*** Block opens ***
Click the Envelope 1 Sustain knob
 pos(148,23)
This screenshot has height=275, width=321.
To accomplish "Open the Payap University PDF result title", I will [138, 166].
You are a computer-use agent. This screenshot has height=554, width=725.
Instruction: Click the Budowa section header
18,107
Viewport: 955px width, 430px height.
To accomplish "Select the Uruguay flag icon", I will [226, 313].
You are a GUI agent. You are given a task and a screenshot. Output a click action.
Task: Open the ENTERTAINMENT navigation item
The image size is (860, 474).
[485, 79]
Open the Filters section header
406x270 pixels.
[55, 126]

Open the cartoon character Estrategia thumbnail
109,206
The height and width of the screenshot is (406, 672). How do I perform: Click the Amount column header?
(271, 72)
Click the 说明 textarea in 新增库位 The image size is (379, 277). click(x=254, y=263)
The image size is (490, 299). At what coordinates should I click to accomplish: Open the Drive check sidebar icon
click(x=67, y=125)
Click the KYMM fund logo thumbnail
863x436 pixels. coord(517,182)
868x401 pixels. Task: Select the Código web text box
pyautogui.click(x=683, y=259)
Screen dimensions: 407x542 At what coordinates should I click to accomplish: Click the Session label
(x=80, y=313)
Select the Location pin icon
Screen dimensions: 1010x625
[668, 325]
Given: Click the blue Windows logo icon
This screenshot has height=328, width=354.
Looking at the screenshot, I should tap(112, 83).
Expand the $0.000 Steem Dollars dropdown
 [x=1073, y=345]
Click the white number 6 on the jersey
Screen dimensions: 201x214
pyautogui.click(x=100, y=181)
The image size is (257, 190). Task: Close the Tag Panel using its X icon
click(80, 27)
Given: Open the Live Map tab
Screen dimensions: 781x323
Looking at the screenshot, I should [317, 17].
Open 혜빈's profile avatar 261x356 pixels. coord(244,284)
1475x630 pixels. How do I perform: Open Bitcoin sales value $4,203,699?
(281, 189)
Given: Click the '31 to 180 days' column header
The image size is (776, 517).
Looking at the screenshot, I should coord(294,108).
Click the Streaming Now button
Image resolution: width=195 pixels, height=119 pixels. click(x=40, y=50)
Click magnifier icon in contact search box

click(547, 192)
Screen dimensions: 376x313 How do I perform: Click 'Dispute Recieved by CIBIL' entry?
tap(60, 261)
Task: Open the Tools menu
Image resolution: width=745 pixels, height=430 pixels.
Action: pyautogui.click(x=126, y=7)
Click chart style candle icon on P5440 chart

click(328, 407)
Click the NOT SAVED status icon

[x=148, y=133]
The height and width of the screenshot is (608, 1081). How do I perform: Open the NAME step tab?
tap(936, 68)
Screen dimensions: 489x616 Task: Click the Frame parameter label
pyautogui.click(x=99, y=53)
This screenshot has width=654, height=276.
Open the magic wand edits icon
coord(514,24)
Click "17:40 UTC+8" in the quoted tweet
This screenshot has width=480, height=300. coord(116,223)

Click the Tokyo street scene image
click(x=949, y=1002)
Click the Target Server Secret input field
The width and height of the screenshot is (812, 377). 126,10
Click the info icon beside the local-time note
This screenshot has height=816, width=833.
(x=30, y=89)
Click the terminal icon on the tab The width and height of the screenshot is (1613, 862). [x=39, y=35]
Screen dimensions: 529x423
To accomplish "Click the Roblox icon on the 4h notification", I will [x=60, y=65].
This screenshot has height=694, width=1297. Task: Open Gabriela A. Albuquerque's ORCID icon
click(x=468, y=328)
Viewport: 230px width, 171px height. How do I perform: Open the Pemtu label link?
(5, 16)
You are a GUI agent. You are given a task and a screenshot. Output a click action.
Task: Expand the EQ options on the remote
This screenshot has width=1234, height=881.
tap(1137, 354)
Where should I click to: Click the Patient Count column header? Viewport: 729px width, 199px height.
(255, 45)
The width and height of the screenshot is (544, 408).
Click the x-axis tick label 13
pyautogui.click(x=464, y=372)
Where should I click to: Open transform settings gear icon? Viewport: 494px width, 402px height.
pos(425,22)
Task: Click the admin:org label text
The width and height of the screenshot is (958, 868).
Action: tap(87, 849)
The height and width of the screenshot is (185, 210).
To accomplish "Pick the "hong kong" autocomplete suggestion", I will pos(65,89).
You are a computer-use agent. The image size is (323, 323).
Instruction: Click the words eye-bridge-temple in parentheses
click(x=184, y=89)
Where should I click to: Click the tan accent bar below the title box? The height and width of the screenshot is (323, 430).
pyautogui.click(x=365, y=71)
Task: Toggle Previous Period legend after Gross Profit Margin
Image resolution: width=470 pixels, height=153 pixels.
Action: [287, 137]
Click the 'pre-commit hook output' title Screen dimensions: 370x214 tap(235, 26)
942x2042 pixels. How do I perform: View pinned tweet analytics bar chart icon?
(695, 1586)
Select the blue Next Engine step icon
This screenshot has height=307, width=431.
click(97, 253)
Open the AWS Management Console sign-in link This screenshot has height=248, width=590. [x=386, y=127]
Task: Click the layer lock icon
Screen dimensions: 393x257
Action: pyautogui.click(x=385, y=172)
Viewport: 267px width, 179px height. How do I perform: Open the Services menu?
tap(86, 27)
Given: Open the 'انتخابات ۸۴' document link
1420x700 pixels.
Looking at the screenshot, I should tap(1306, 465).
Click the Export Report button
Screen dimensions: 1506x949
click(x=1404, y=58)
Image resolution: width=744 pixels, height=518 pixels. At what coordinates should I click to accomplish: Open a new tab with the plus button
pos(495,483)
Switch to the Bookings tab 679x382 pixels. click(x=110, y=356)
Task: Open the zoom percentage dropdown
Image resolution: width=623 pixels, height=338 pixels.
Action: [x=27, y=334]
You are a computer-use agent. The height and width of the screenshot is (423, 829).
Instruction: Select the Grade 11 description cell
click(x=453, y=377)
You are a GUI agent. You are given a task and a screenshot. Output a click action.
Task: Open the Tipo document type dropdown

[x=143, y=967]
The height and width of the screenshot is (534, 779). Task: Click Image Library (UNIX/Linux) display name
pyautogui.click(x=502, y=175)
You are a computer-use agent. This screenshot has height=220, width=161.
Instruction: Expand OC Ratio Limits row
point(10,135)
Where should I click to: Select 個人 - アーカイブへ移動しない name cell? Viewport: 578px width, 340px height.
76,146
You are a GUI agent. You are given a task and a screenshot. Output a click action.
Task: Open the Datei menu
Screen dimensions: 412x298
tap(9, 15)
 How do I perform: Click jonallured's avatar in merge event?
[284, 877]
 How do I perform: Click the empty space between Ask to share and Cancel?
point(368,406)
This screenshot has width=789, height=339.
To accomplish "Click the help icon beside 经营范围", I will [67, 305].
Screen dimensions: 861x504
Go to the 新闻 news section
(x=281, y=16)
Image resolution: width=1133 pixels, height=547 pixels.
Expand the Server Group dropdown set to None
*** Block closes ***
■ WHAT IS REQUIRED
Extract every line above exactly as it stands.

■ TASK ANSWER
Click the Envelope 1 Sustain knob
 pos(148,23)
This screenshot has height=275, width=321.
To accomplish "Open the Payap University PDF result title", I will [138, 166].
You are a computer-use agent. This screenshot has height=554, width=725.
Instruction: Click the Budowa section header
18,107
Viewport: 955px width, 430px height.
To accomplish "Select the Uruguay flag icon", I will [226, 313].
You are a GUI agent. You are given a task and a screenshot. Output a click action.
Task: Open the ENTERTAINMENT navigation item
The image size is (860, 474).
[485, 79]
Open the Filters section header
406x270 pixels.
[55, 126]

Open the cartoon character Estrategia thumbnail
109,206
The height and width of the screenshot is (406, 672). How do I perform: Click the Amount column header?
(271, 72)
Click the 说明 textarea in 新增库位 The image size is (379, 277). click(x=254, y=263)
The image size is (490, 299). At what coordinates should I click to accomplish: Open the Drive check sidebar icon
click(x=67, y=125)
Click the KYMM fund logo thumbnail
863x436 pixels. coord(517,182)
868x401 pixels. Task: Select the Código web text box
pyautogui.click(x=683, y=259)
Screen dimensions: 407x542 At what coordinates should I click to accomplish: Click the Session label
(x=80, y=313)
Select the Location pin icon
Screen dimensions: 1010x625
[668, 325]
Given: Click the blue Windows logo icon
This screenshot has height=328, width=354.
Looking at the screenshot, I should tap(112, 83).
Expand the $0.000 Steem Dollars dropdown
 [x=1073, y=345]
Click the white number 6 on the jersey
Screen dimensions: 201x214
pyautogui.click(x=100, y=181)
The image size is (257, 190). Task: Close the Tag Panel using its X icon
click(80, 27)
Given: Open the Live Map tab
Screen dimensions: 781x323
Looking at the screenshot, I should [317, 17].
Open 혜빈's profile avatar 261x356 pixels. coord(244,284)
1475x630 pixels. How do I perform: Open Bitcoin sales value $4,203,699?
(281, 189)
Given: Click the '31 to 180 days' column header
The image size is (776, 517).
Looking at the screenshot, I should coord(294,108).
Click the Streaming Now button
Image resolution: width=195 pixels, height=119 pixels. click(x=40, y=50)
Click magnifier icon in contact search box

click(547, 192)
Screen dimensions: 376x313 How do I perform: Click 'Dispute Recieved by CIBIL' entry?
tap(60, 261)
Task: Open the Tools menu
Image resolution: width=745 pixels, height=430 pixels.
Action: pyautogui.click(x=126, y=7)
Click chart style candle icon on P5440 chart

click(328, 407)
Click the NOT SAVED status icon

[x=148, y=133]
The height and width of the screenshot is (608, 1081). How do I perform: Open the NAME step tab?
tap(936, 68)
Screen dimensions: 489x616 Task: Click the Frame parameter label
pyautogui.click(x=99, y=53)
This screenshot has width=654, height=276.
Open the magic wand edits icon
coord(514,24)
Click "17:40 UTC+8" in the quoted tweet
This screenshot has width=480, height=300. coord(116,223)

Click the Tokyo street scene image
click(x=949, y=1002)
Click the Target Server Secret input field
The width and height of the screenshot is (812, 377). 126,10
Click the info icon beside the local-time note
This screenshot has height=816, width=833.
(x=30, y=89)
Click the terminal icon on the tab The width and height of the screenshot is (1613, 862). [x=39, y=35]
Screen dimensions: 529x423
To accomplish "Click the Roblox icon on the 4h notification", I will [x=60, y=65].
This screenshot has height=694, width=1297. Task: Open Gabriela A. Albuquerque's ORCID icon
click(x=468, y=328)
Viewport: 230px width, 171px height. How do I perform: Open the Pemtu label link?
(5, 16)
You are a GUI agent. You are given a task and a screenshot. Output a click action.
Task: Expand the EQ options on the remote
This screenshot has width=1234, height=881.
tap(1137, 354)
Where should I click to: Click the Patient Count column header? Viewport: 729px width, 199px height.
(255, 45)
The width and height of the screenshot is (544, 408).
Click the x-axis tick label 13
pyautogui.click(x=464, y=372)
Where should I click to: Open transform settings gear icon? Viewport: 494px width, 402px height.
pos(425,22)
Task: Click the admin:org label text
The width and height of the screenshot is (958, 868).
Action: tap(87, 849)
The height and width of the screenshot is (185, 210).
To accomplish "Pick the "hong kong" autocomplete suggestion", I will pos(65,89).
You are a computer-use agent. The image size is (323, 323).
Instruction: Click the words eye-bridge-temple in parentheses
click(x=184, y=89)
Where should I click to: Click the tan accent bar below the title box? The height and width of the screenshot is (323, 430).
pyautogui.click(x=365, y=71)
Task: Toggle Previous Period legend after Gross Profit Margin
Image resolution: width=470 pixels, height=153 pixels.
Action: [287, 137]
Click the 'pre-commit hook output' title Screen dimensions: 370x214 tap(235, 26)
942x2042 pixels. How do I perform: View pinned tweet analytics bar chart icon?
(695, 1586)
Select the blue Next Engine step icon
This screenshot has height=307, width=431.
click(97, 253)
Open the AWS Management Console sign-in link This screenshot has height=248, width=590. [x=386, y=127]
Task: Click the layer lock icon
Screen dimensions: 393x257
Action: pyautogui.click(x=385, y=172)
Viewport: 267px width, 179px height. How do I perform: Open the Services menu?
tap(86, 27)
Given: Open the 'انتخابات ۸۴' document link
1420x700 pixels.
Looking at the screenshot, I should tap(1306, 465).
Click the Export Report button
Screen dimensions: 1506x949
click(x=1404, y=58)
Image resolution: width=744 pixels, height=518 pixels. At what coordinates should I click to accomplish: Open a new tab with the plus button
pos(495,483)
Switch to the Bookings tab 679x382 pixels. click(x=110, y=356)
Task: Open the zoom percentage dropdown
Image resolution: width=623 pixels, height=338 pixels.
Action: [x=27, y=334]
You are a computer-use agent. The height and width of the screenshot is (423, 829).
Instruction: Select the Grade 11 description cell
click(x=453, y=377)
You are a GUI agent. You are given a task and a screenshot. Output a click action.
Task: Open the Tipo document type dropdown

[x=143, y=967]
The height and width of the screenshot is (534, 779). Task: Click Image Library (UNIX/Linux) display name
pyautogui.click(x=502, y=175)
You are a computer-use agent. This screenshot has height=220, width=161.
Instruction: Expand OC Ratio Limits row
point(10,135)
Where should I click to: Select 個人 - アーカイブへ移動しない name cell? Viewport: 578px width, 340px height.
76,146
You are a GUI agent. You are given a task and a screenshot. Output a click action.
Task: Open the Datei menu
Screen dimensions: 412x298
tap(9, 15)
 How do I perform: Click jonallured's avatar in merge event?
[284, 877]
 How do I perform: Click the empty space between Ask to share and Cancel?
point(368,406)
This screenshot has width=789, height=339.
To accomplish "Click the help icon beside 经营范围", I will [67, 305].
Screen dimensions: 861x504
Go to the 新闻 news section
(x=281, y=16)
Image resolution: width=1133 pixels, height=547 pixels.
Expand the Server Group dropdown set to None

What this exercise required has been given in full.